Puskesmas Rawat Inap
Puas berkeliling Mandor di hari Jumat itu, hari Sabtunya kami berkeliling Pontianak. Malam sebelumnya, kami makan malam di alun-alun. Alun-alun kota Pontianak letaknya di pinggir sungai kapuas. Sayang, malam itu saya sudah dalam keadaan sangat lapar, jadi tak konsentrasi lagi untuk mengambil gambar pemandangan alun-alun. Namun secara garis besar, alun-alun kota tahun ini jauh lebih baik dan ramai dibandingkan 12 tahun lalu. Lengkap dengan cafe mobile terapung (kapal yang didesain dengan kursi-kursi dan meja dan lampu gemerlap serta bisa dibawa ke tengah sungai) yang gemerlapan di malam hari, cafe-cafe pinggir sungai kapuas yang sederhana tapi cukup lah untuk menikmati sungai kapuas di malam hari. Ramai sekali orang yang datang. Parkirnya saja, memakan 3 jalur jalan raya.

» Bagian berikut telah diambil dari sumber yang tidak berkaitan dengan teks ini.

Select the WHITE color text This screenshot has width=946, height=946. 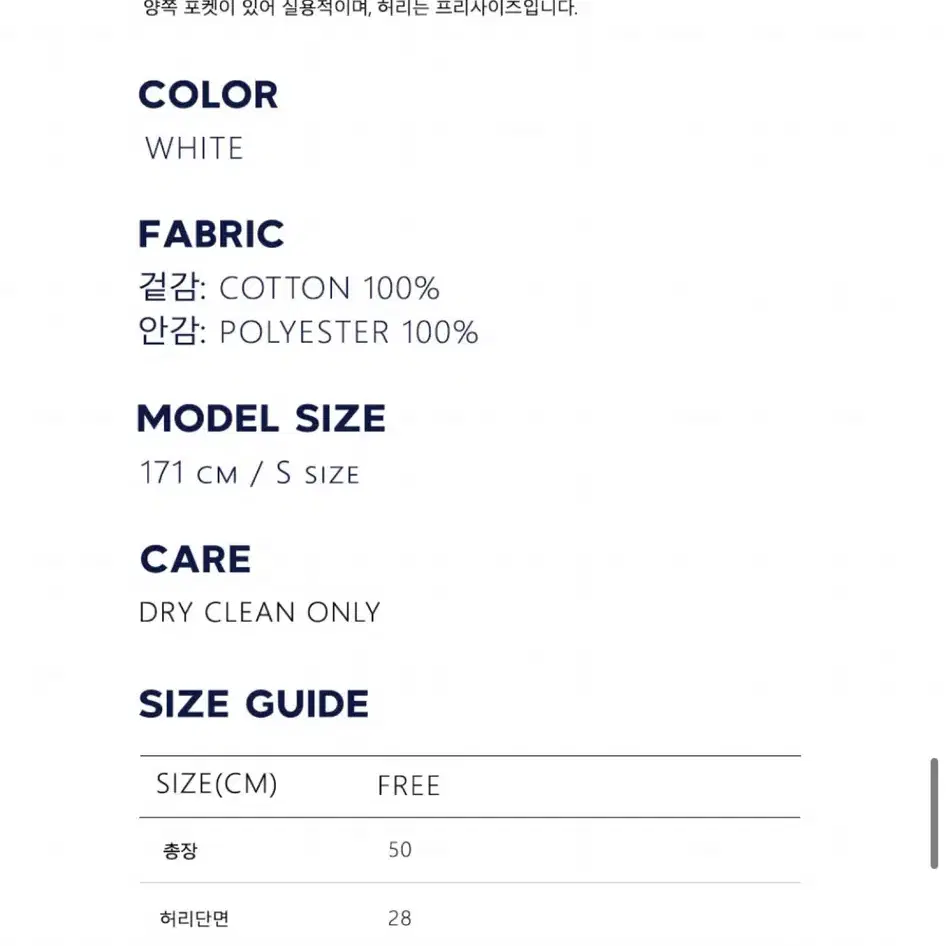[194, 148]
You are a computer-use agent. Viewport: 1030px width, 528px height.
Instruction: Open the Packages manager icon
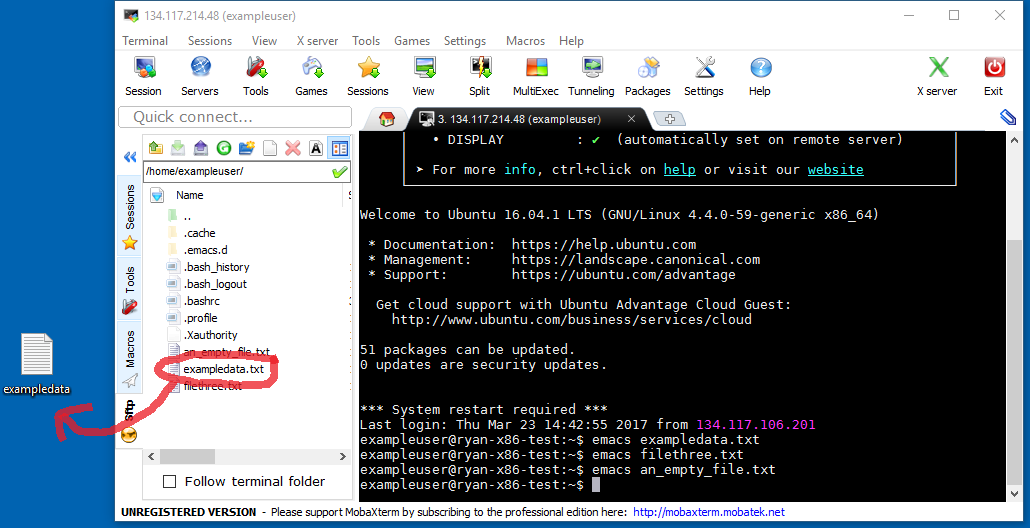pos(647,76)
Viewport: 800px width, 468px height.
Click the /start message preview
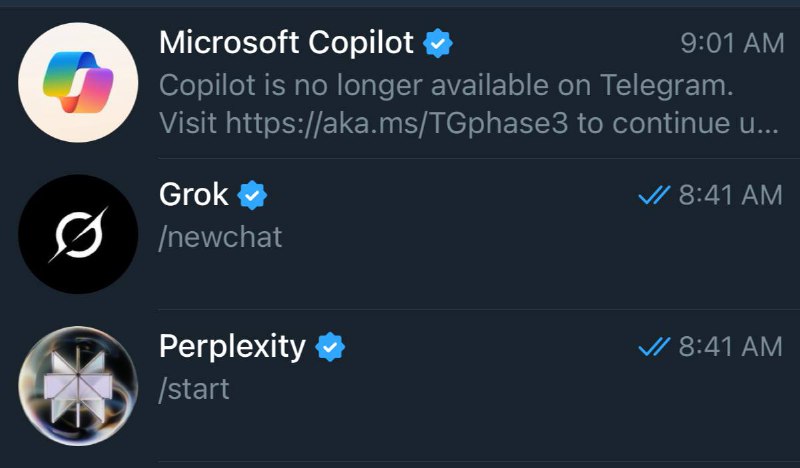click(194, 388)
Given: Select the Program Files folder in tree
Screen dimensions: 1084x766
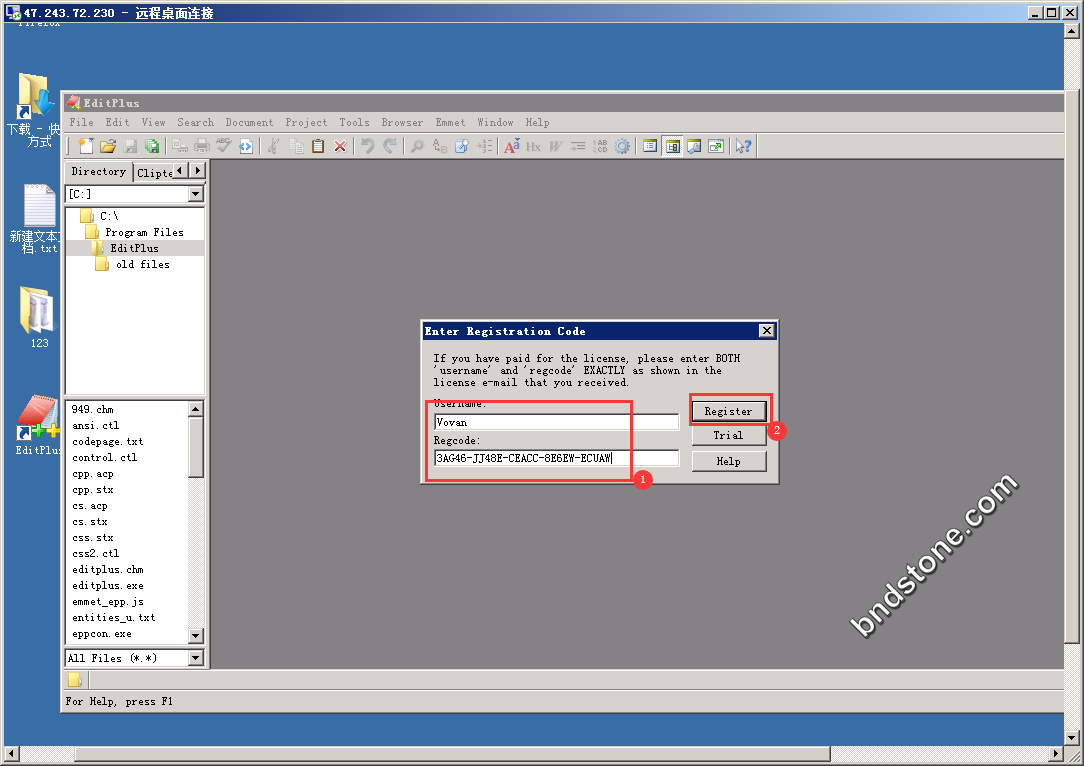Looking at the screenshot, I should click(x=144, y=232).
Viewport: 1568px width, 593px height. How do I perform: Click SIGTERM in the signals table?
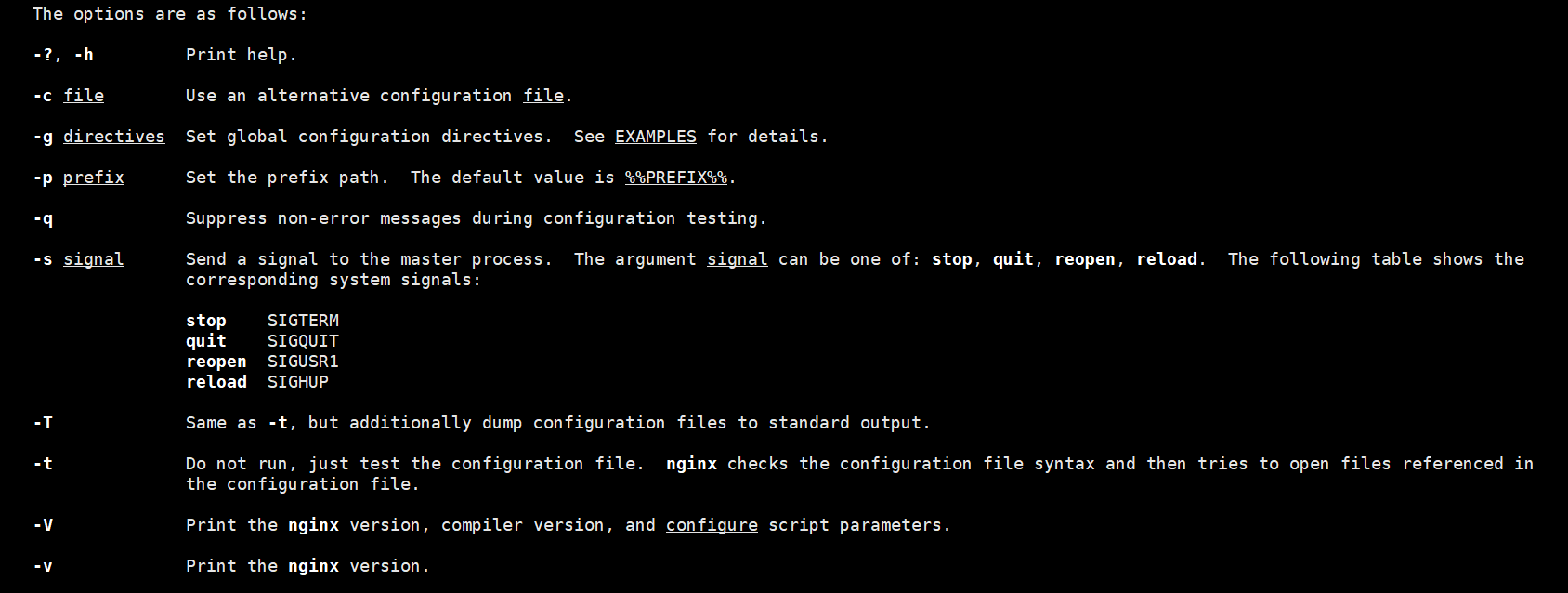pos(303,321)
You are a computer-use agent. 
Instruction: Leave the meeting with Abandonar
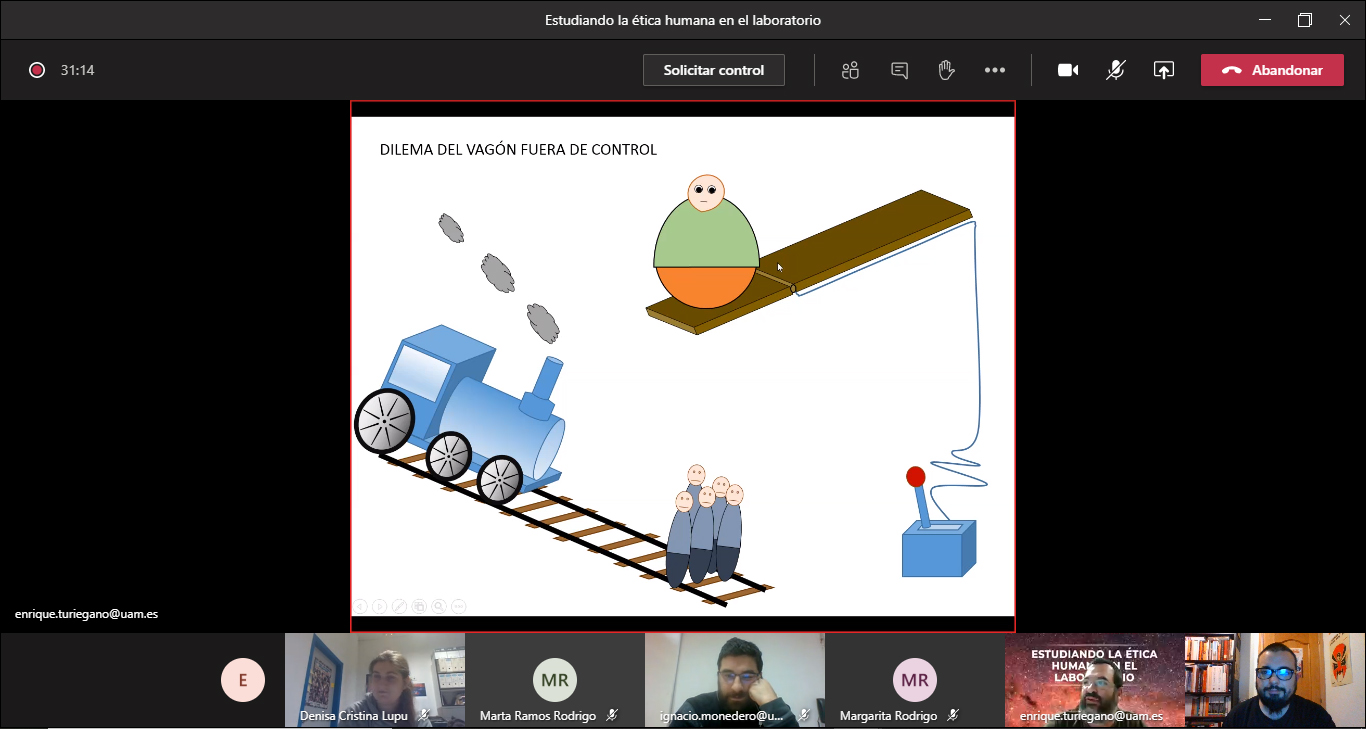point(1272,70)
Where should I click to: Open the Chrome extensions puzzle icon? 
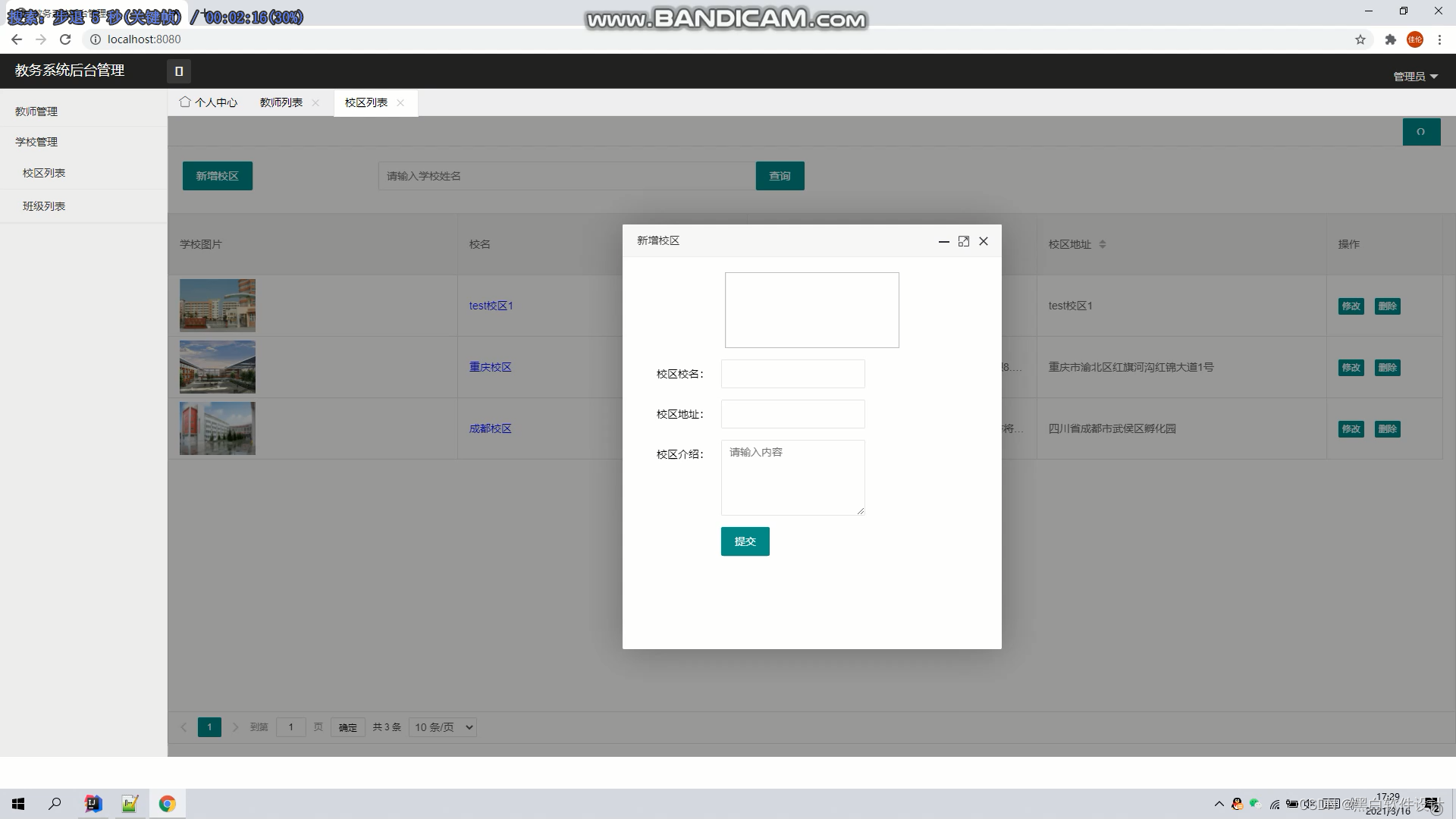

Esok harinya kami mengunjungi Tugu Khatulistiwa. Kalian mungkin masih ingat ya bahwa kota Pontianak dilalui oleh garis khatulistiwa. Nah di monumen ini kita bisa lihat sejarahnya. Jadi ternyata yang mengetahui dan mendeklarasikan bahwa pontianak dilalui garis khatulistiwa itu adalah seorang ilmuwan belanda. Sudah sejak zaman dulu. maka untuk itu dibuatlah tugu kecil itu. Setelah itu barulah dibuat monumen, dengan tugu aslinya berada di bagian dalam monumen.



Nah, di dalamnya kita bisa minta dijelaskan oleh pengurus monumen tentang sejarah tugu ini. Lantai hijau yang melintang di gambar di atas itu menunjukkan garis khatulistiwanya. jadi bagian kiri adalah belahan bumi bagian utara, dan sebelah kanan lantai hijau itu belahan bumi bagian selatan.
Narsis gitu ceritanya. Maksudnya adalah aku dan ayah berada di bagian belahan bumi yang berbeda meskipun saling berhadapan
Ada lagi yang unik di dalam sini. Ada keranjang berisi telur. Katanya, disini, kalau telur diletakkan tegak, tidak akan jatuh. Benarkah? ku coba lah. Dan ternyata berhasil. Kalau dipikir, ku rasa ini tak hanya karena minimnya efek tarikan ke utara/selatan karena rotasi bumi, tapi juga efek keberuntungan dan bentuk telurnya. hahahahaha. Tapi tak apa lah. Masuk akal juga.
Telurnya berhasil berdiri tegak
Bagaimana dengan pengunjung?
Monumen ini justru banyak dikunjungi oleh wisatawan asing. Baik itu malaysia, amerika, dan wisatawan mancanegara lain. Ada juga yang dari Jakarta, Bandung. Sementara warga lokal jarang.

Di kawasan itu, ada amphiteater dan dermaga kecil, untuk kapal cafe berlabuh.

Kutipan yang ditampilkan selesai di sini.